In 2008 the total number of full-time equivalent jobs was 598. The number of jobs in the primary sector was 64, all of which were in agriculture. The number of jobs in the secondary sector was 257 of which 127 or (49.4%) were in manufacturing and 130 (50.6%) were in construction. The number of jobs in the tertiary sector was 277. In the tertiary sector; 54 or 19.5% were in wholesale or retail sales or the repair of motor vehicles, 55 or 19.9% were in the movement and storage of goods, 33 or 11.9% were in a hotel or restaurant, 1 was in the information industry, 1 was the insurance or financial industry, 4 or 1.4% were technical professionals or scientists, 18 or 6.5% were in education and 72 or 26.0% were in health care.

In 2000, there were 180 workers who commuted into the municipality and 679 workers who commuted away. The municipality is a net exporter of workers, with about 3.8 workers leaving the municipality for every one entering. About 21.1% of the workforce coming into Meinier are coming from outside Switzerland. Of the working population, 12% used public transportation to get to work, and 65.5% used a private car.

==Religion==
From the 2000 census, 759 or 44.8% were Roman Catholic, while 352 or 20.8% belonged to the Swiss Reformed Church. Of the rest of the population, there were 18 members of an Orthodox church (or about 1.06% of the population), there was 1 individual who belongs to the Christian Catholic Church, and there were 41 individuals (or about 2.42% of the population) who belonged to another Christian church. There were 8 individuals (or about 0.47% of the population) who were Jewish, and 20 (or about 1.18% of the population) who were Islamic. There was 1 person who was Buddhist and 2 individuals who belonged to another church. 354 (or about 20.87% of the population) belonged to no church, are agnostic or atheist, and 140 individuals (or about 8.25% of the population) did not answer the question.

==Education==
In Meinier about 558 or (32.9%) of the population have completed non-mandatory upper secondary education, and 371 or (21.9%) have completed additional higher education (either university or a Fachhochschule). Of the 371 who completed tertiary schooling, 41.2% were Swiss men, 35.3% were Swiss women, 14.0% were non-Swiss men and 9.4% were non-Swiss women.

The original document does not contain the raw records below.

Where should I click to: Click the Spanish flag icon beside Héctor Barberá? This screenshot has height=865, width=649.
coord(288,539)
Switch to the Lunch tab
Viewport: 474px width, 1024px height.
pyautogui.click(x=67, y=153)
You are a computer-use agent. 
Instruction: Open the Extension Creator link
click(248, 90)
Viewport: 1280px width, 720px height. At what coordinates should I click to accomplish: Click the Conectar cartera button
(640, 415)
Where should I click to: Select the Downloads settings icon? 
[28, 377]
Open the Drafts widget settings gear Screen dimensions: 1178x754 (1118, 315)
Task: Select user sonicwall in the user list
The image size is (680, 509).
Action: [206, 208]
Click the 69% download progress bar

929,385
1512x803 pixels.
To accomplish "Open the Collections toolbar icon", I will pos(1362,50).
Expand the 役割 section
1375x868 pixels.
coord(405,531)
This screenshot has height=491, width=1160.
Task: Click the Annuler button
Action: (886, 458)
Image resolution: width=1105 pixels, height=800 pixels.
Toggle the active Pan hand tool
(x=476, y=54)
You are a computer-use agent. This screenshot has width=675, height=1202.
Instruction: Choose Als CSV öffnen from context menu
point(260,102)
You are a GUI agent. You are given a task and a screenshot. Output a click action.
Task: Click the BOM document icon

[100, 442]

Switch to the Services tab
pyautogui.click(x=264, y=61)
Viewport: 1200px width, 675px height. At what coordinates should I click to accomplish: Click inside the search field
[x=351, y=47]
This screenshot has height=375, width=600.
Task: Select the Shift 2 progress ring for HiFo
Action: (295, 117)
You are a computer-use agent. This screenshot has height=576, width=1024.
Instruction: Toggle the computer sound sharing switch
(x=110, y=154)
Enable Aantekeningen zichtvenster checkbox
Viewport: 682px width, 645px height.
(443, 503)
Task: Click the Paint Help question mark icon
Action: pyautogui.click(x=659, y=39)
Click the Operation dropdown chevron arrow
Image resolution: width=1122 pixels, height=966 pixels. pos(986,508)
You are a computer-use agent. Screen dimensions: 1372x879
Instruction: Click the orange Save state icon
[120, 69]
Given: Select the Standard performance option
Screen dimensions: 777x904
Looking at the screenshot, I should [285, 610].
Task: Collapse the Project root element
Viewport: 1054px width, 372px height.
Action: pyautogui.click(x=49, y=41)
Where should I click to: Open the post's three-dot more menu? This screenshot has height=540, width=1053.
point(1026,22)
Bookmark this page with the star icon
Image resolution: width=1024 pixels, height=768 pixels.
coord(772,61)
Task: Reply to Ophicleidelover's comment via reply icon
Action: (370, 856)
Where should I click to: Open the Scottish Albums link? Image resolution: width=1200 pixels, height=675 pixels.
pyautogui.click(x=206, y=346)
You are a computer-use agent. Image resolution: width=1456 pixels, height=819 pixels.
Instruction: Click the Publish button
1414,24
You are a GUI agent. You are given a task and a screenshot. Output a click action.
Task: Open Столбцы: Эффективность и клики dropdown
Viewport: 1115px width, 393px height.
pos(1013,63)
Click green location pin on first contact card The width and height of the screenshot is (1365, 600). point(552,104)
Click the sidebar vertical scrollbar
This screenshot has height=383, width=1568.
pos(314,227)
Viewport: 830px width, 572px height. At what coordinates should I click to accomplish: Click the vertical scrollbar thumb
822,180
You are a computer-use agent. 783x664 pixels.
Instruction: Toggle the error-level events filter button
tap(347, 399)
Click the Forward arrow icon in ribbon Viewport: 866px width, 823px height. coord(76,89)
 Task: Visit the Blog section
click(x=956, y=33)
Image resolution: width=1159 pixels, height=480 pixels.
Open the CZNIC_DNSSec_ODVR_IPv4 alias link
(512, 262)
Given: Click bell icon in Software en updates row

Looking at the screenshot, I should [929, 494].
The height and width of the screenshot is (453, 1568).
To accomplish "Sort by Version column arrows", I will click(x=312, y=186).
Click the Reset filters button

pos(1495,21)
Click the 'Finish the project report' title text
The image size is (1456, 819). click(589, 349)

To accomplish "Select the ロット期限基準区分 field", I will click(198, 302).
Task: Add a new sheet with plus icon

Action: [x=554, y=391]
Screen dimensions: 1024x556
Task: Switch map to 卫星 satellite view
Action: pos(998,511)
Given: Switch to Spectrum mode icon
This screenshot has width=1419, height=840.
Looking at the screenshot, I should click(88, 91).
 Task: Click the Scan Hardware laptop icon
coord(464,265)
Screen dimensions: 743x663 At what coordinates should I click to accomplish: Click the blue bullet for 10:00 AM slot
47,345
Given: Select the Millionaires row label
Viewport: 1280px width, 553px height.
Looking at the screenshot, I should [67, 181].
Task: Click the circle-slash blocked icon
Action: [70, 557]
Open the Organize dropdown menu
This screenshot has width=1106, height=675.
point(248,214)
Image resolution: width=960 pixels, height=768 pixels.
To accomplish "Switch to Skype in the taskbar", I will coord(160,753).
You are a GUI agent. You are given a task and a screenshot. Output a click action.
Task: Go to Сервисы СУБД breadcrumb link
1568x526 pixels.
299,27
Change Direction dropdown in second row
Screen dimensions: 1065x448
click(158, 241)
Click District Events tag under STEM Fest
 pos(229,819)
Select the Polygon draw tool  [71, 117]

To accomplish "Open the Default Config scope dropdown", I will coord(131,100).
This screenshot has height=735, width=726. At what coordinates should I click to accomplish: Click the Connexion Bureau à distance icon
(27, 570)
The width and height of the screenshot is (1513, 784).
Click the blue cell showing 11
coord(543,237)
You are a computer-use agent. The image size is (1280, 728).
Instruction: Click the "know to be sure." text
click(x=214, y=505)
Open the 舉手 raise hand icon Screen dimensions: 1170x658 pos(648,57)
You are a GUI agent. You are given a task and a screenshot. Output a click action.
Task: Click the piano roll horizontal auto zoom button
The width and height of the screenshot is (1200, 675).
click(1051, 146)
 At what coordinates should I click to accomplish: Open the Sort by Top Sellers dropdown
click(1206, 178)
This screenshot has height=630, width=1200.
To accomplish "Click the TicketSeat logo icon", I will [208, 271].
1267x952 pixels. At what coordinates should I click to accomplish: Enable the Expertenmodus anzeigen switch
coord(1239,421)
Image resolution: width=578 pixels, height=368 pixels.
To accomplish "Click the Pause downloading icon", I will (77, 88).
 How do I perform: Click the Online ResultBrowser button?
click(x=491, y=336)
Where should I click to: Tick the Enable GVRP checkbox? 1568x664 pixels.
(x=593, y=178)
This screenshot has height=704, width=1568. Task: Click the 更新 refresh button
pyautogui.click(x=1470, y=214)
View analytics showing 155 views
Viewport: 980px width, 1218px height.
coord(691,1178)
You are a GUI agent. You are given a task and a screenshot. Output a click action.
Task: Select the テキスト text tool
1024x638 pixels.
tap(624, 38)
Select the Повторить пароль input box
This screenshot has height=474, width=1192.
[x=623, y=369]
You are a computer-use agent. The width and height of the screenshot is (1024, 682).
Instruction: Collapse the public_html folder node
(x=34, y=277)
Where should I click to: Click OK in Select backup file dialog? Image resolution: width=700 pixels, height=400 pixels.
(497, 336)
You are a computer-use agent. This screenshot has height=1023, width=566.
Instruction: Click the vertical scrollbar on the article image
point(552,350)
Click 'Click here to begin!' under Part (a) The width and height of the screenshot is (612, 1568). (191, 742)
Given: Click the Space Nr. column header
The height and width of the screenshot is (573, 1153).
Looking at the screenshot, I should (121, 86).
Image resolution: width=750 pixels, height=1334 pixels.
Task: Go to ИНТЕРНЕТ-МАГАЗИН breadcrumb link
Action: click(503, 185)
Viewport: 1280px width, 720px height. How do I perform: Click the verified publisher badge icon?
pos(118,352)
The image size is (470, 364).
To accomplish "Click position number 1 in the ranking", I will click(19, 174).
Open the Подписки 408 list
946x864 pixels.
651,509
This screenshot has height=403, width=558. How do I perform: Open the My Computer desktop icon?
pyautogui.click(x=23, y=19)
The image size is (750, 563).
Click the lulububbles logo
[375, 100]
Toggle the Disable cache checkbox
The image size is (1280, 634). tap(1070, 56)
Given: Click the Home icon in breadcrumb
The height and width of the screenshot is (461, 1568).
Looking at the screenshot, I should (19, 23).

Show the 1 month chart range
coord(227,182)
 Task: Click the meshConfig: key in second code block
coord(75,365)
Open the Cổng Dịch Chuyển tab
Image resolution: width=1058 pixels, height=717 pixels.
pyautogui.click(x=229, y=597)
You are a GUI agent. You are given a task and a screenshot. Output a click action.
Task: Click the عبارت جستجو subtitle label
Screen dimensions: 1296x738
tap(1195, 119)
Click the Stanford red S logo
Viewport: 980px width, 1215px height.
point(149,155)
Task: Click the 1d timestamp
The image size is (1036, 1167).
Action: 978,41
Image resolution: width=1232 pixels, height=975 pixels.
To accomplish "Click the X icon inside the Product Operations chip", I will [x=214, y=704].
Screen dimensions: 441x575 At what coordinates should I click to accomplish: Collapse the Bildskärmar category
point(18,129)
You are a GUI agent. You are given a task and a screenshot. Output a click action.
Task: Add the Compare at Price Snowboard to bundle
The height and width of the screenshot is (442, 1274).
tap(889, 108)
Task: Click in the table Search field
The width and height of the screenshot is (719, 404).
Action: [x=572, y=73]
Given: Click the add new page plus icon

During the 2009-2010 school year there were a total of 369 students in the Meinier school system. The education system in the Canton of Geneva allows young children to attend two years of non-obligatory Kindergarten. During that school year, there were 34 children who were in a pre-kindergarten class. The canton's school system provides two years of non-mandatory kindergarten and requires students to attend six years of primary school, with some of the children attending smaller, specialized classes. In Meinier there were 45 students in kindergarten or primary school and 6 students were in the special, smaller classes. The secondary school program consists of three lower, obligatory years of schooling, followed by three to five years of optional, advanced schools. There were 45 lower secondary students who attended school in Meinier. There were 74 upper secondary students from the municipality along with 12 students who were in a professional, non-university track program. An additional 55 students attended a private school.

As of 2000, there were 21 students in Meinier who came from another municipality, while 196 residents attended schools outside the municipality.